Ce diplomate, qui a participé aux rencontres, ajoute que le dossier des droits de l’homme et des libertés irrite Le Caire. Obama a critiqué l’Egypte sur ce dossier où « des règlements sans fin et des intimidations manifestes ciblent de plus en plus la société civile (...) Nous sommes solidaires avec ceux qui sont détenus en ce moment, même en Egypte: Ahmad Maher et tant d’autres. Ils méritent d’être libérés. Ils doivent être libérés ».

Le Caire demeure vague

Mais Le Caire reste flou sur les contreparties à l’aide américaine tout en imposant « ses lignes rouges ». Les autorités égyptiennes coopèrent, en effet, déjà avec les Américains en matière de renseignements. « Nous avons proposé d’élargir cette coopération aux institutions bancaires pour couper le fléau des financements des mouvements terroristes et nous nous sommes engagés à faire en sorte que le pays ne soit pas un terrain de recrutement pour les djihadistes », ajoute le diplomate.

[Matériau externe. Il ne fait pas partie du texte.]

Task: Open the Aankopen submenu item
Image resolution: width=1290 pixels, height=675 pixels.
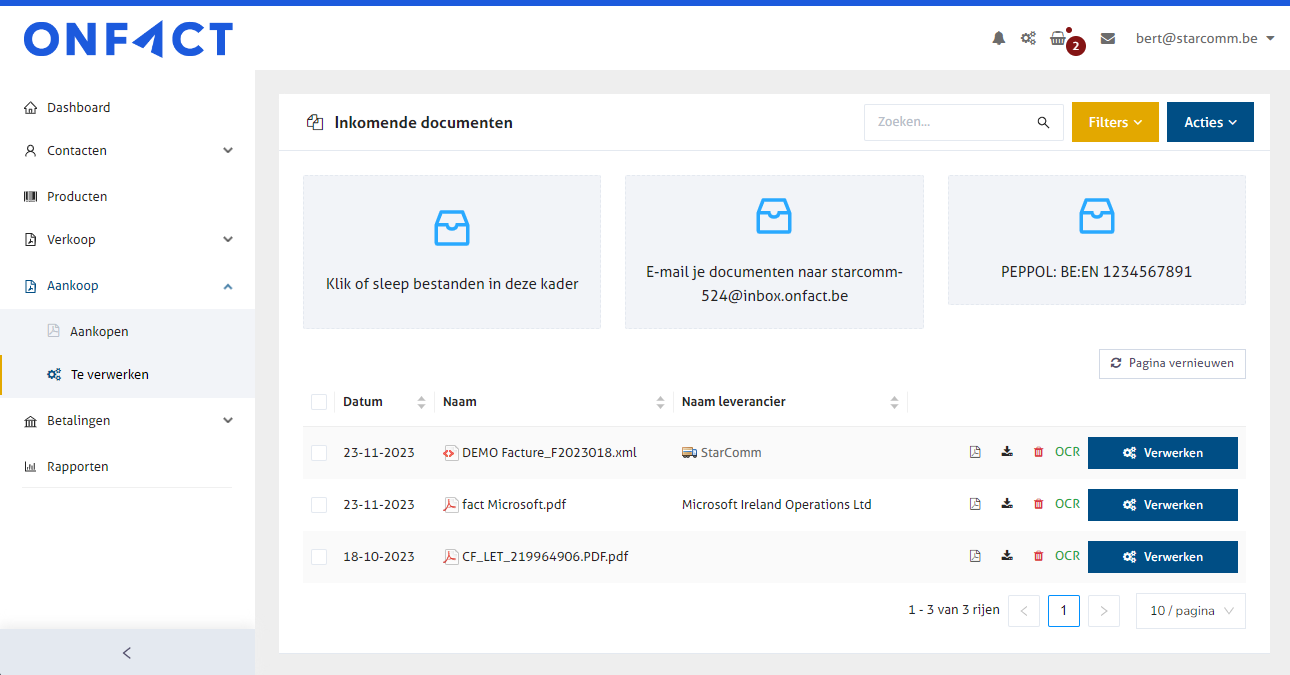Action: (99, 331)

Les propositions égyptiennes incluent aussi une formation des forces armées iraqiennes, « mais à condition qu’elles ne soient pas à majorité chiite comme ceci est le cas aujourd’hui, précise une autre source. L’alternative pourrait être la formation d’une force sunnite à l’instar de la garde nationale saoudienne ». Mais ceci ne semble pas satisfaire les Américains, qui ont échoué à former une opposition syrienne armée qui combattrait efficacement le régime de Bachar. Les Etats-Unis souhaiteraient ainsi que l’Egypte prenne le relais et commence elle-même à former l'opposition syrienne.

En Jordanie, en Arabie saoudite ou sur le sol syrien? Selon l’opposant syrien et directeur adjoint de l’initiative de réforme arabe, Salam Kawakibi, « l’Armée syrienne libre dit qu’elle n’a pas besoin de formation et que c’est un argument pour éviter de lui livrer des armes et munitions pour combler le vide si Daech se retire de certaines positions. »

« On est resté vague sur cette question aussi. On a dit qu’on allait examiner le dossier. En tout cas, l’Egypte a avancé ses demandes et attend la réponse », dit le diplomate. Son collègue précise: « Si les 10 Apaches quittent l’espace aérien américain, ceci signifiera qu’un accord a été conclu ».